:: SUPPLIED TEXT ::
In revision R2 of this paper we have proposed atomic maximum/minimum operations where it is unspecified whether or not the store takes place if the new value happens to be the same as the old value. This has caused contention in LEWG, but upon further discussion in SG1 turned out to be unnecessary - as discussed in section 5.
Atomic addition (fetch-and-add) was introduced in the NYU Ultracomputer [@Gottlieb], has been implemented in a variety of hardware architectures, and has been standardized in C and C++. Atomic maximum/minimum operations (fetch-and-max , fetch-and-min) have a history almost as long as atomic addition, e.g. see [@Lipovski], and have also been implemented in various hardware architectures but are not currently standard in C and C++. This proposal fills the gap in C++.
Atomic maximum/minimum operations are useful in a variety of situations in multithreaded applications:
- optimal implementation of lock-free shared data structures - as in the motivating example later in this paper
- reductions in data-parallel applications: for example, OpenMP supports maximum as a reduction operation
- recording the maximum so far reached in an optimization process, to allow unproductive threads to terminate
- collecting statistics, such as the largest item of input encountered by any worker thread.
Atomic maximum/minimum operations already exist in several other programming environments, including OpenCL, and in some hardware implementations. Application need, and availability, motivate providing these operations in C++.
The proposed language changes add atomic max/min to <atomic>
for builtin
types, including integral and pointer (but not floating point).
The existing atomic operations (e.g. fetch_and
) have the effect of a
read-modify-write, irrespective of whether the value changes. This is how
atomic max/min are defined in several APIs (OpenCL, CUDA, C++AMP, HCC) and in
several hardware architectures (ARM, RISC-V). However, some hardware (POWER)
implements atomic max/min as an atomic read-and-conditional-store. If we look
at an example CAS-loop implementation of this proposal, it is easy to see why
such read-and-conditional-store can be more efficient.

:: Data records ::
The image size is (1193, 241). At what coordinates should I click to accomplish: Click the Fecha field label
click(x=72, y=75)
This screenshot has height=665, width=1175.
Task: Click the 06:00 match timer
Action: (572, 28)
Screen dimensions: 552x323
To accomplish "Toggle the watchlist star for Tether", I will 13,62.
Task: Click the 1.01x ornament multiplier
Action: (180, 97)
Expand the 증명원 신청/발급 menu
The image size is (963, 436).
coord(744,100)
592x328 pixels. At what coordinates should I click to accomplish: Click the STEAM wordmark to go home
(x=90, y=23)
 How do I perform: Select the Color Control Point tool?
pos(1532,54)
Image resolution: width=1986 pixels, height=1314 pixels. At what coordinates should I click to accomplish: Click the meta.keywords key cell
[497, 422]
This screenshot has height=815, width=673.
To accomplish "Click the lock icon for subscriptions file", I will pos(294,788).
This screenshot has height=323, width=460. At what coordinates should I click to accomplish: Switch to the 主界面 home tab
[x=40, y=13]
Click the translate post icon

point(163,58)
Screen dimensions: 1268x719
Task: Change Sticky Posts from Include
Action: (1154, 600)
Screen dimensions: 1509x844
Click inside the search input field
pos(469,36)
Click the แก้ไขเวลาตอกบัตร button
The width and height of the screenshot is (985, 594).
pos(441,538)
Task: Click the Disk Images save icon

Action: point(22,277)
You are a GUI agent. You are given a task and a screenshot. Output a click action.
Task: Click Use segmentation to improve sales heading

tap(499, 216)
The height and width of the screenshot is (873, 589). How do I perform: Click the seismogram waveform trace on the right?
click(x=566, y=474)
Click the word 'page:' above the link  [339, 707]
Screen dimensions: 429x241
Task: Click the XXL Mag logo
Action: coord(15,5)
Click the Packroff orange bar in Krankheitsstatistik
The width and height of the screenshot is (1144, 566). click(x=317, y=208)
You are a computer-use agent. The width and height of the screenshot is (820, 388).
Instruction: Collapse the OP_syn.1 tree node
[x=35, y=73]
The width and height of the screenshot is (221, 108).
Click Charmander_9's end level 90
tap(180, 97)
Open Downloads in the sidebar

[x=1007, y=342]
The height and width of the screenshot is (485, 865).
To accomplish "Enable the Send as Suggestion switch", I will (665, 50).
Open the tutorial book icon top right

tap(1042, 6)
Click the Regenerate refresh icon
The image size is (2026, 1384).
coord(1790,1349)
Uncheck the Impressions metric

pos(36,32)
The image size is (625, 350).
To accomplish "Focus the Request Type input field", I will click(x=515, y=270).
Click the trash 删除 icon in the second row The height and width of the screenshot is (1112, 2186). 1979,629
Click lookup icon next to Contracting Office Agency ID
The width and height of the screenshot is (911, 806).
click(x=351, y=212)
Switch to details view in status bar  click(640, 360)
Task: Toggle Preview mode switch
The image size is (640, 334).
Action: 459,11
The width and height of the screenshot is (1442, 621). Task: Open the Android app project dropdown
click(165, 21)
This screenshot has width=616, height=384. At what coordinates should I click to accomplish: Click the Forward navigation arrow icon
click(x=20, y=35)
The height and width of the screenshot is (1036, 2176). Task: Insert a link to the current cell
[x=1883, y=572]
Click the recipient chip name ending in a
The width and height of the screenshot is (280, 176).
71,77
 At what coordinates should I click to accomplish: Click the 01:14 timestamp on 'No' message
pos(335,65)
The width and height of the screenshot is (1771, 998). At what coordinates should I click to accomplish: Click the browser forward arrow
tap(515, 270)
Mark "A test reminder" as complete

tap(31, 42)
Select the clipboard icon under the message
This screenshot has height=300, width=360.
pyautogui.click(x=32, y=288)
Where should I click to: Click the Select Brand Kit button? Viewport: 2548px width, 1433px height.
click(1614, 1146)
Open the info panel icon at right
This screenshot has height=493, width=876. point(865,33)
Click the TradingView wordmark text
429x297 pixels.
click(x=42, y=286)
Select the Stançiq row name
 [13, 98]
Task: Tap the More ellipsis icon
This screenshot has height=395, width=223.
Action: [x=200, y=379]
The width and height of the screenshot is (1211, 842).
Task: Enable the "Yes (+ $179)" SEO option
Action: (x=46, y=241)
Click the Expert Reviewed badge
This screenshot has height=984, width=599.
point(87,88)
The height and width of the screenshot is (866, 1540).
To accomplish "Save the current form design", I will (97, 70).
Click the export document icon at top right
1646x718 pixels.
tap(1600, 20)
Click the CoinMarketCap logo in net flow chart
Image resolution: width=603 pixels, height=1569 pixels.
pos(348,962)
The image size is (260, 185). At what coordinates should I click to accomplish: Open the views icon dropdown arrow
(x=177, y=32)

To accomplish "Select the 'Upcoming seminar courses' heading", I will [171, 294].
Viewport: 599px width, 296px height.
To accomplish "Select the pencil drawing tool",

:: DIRECTIVE A ::
Decide whether each statement agrees with the atomic max/min proposal excerpt, answering yes or no and quoting the deciding words of the excerpt: (i) Atomic maximum/minimum operations are currently standard in C and C++. (ii) The proposed language changes cover floating-point types. (iii) OpenCL is among the programming environments in which atomic maximum/minimum operations already exist.
:: DIRECTIVE B ::
Print the passage of the atomic max/min proposal excerpt starting with "Atomic maximum/minimum operations are" and going on through "any worker thread.".

:: RIGHT ANSWER A ::
(i) No: "but are not currently standard in C and C++"
(ii) No: "including integral and pointer (but not floating point)"
(iii) Yes: "Atomic maximum/minimum operations already exist in several other programming environments, including OpenCL"

:: RIGHT ANSWER B ::
Atomic maximum/minimum operations are useful in a variety of situations in multithreaded applications:
- optimal implementation of lock-free shared data structures - as in the motivating example later in this paper
- reductions in data-parallel applications: for example, OpenMP supports maximum as a reduction operation
- recording the maximum so far reached in an optimization process, to allow unproductive threads to terminate
- collecting statistics, such as the largest item of input encountered by any worker thread.